DATA FOR THIS TASK:
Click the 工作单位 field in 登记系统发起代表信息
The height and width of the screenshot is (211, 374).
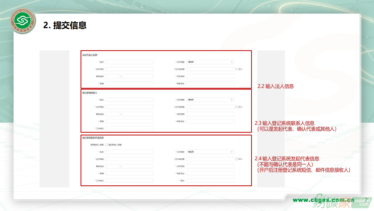(129, 181)
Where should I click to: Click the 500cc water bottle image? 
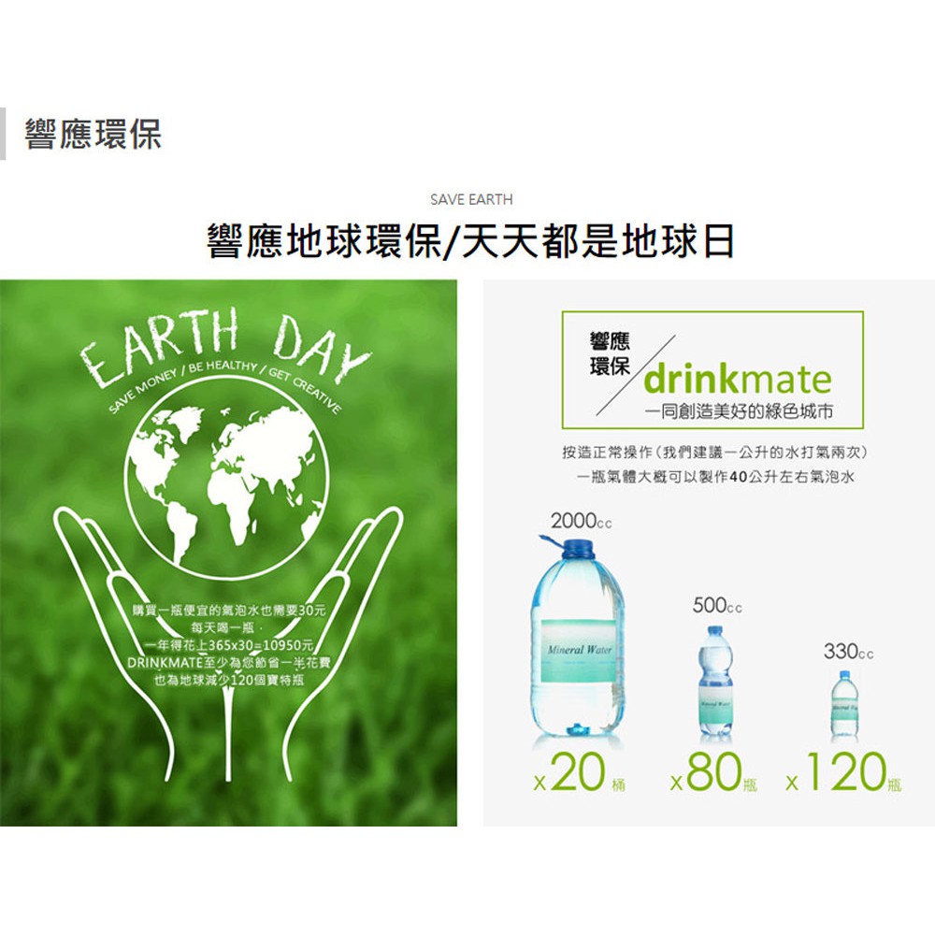[715, 681]
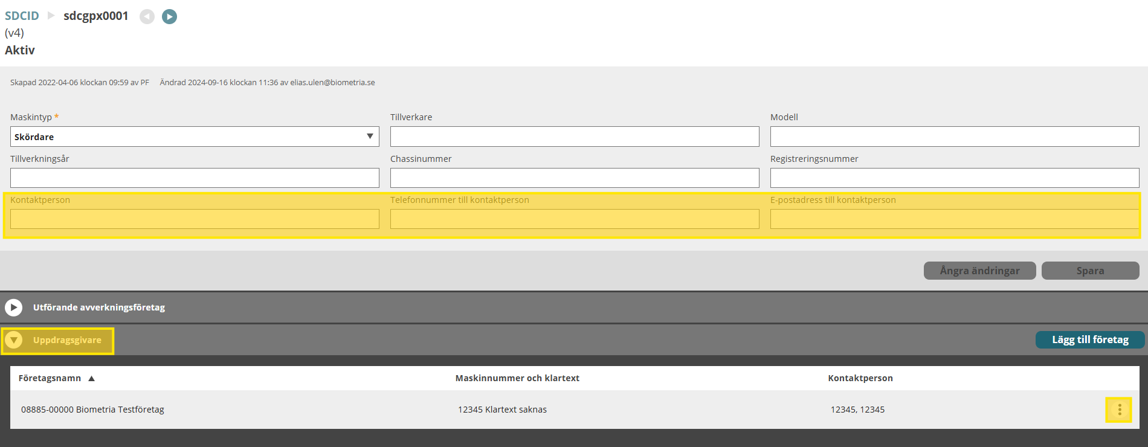1148x447 pixels.
Task: Select Telefonnummer till kontaktperson field
Action: point(575,219)
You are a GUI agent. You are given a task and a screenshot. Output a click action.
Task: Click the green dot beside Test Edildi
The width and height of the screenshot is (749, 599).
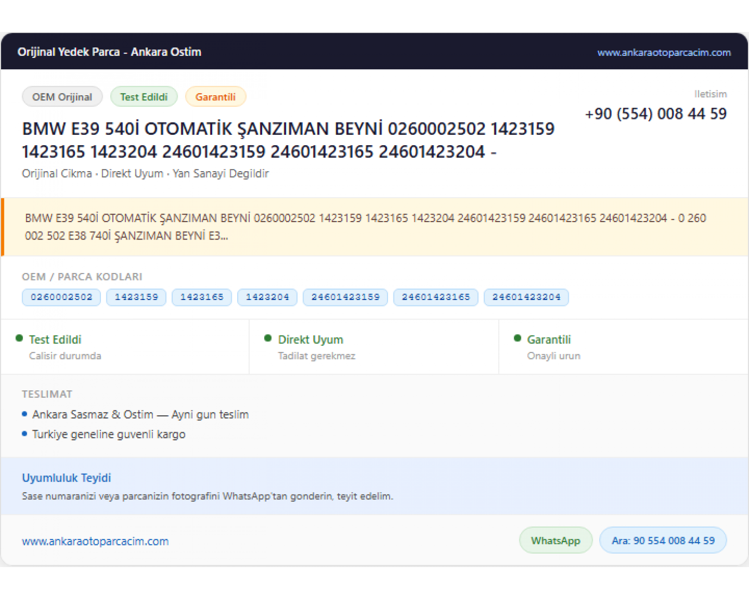pos(19,338)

TASK PROMPT:
Copy out all of the material exactly as written, without its pictures.

EXERCISE OUTPUT:
Click the 工作单位 field in 登记系统发起代表信息
The height and width of the screenshot is (211, 374).
(129, 181)
Where should I click to: Click the 500cc water bottle image? 
[715, 681]
1148x447 pixels.
Task: Select Telefonnummer till kontaktperson field
Action: point(575,219)
You are a GUI agent. You are given a task and a screenshot. Output a click action.
Task: Click the green dot beside Test Edildi
The width and height of the screenshot is (749, 599).
pos(19,338)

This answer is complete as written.